Pick out every line in the material below that contains the string "icon", and copy each one. Case counts.

+--

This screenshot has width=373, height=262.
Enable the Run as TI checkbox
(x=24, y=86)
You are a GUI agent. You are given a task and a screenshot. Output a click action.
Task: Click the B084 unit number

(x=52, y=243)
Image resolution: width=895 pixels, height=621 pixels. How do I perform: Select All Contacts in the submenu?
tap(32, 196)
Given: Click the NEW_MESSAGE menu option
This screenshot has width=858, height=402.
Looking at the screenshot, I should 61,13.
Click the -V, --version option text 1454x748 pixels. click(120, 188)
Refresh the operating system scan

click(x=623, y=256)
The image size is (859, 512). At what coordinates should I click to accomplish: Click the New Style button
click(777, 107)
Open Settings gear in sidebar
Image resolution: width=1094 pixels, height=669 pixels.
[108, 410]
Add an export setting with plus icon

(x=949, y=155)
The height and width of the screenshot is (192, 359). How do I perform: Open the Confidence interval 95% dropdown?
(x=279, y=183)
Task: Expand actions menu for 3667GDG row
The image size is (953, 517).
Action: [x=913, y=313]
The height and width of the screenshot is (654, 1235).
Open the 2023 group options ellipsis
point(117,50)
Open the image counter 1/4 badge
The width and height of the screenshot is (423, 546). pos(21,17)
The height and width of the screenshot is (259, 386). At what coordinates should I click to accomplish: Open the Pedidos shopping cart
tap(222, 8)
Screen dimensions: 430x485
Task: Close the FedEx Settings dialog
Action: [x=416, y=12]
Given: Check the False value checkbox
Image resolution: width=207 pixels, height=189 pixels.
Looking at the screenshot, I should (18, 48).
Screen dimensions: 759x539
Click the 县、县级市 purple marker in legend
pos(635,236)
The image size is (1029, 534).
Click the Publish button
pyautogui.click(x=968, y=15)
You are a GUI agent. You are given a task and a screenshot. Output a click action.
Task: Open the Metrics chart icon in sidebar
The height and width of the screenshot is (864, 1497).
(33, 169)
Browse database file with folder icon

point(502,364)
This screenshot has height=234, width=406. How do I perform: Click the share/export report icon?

+--

Exercise solution:
Add an export setting with plus icon
Task: Open the Metrics chart icon in sidebar
Browse database file with folder icon
This screenshot has height=234, width=406. How do I perform: Click the share/export report icon?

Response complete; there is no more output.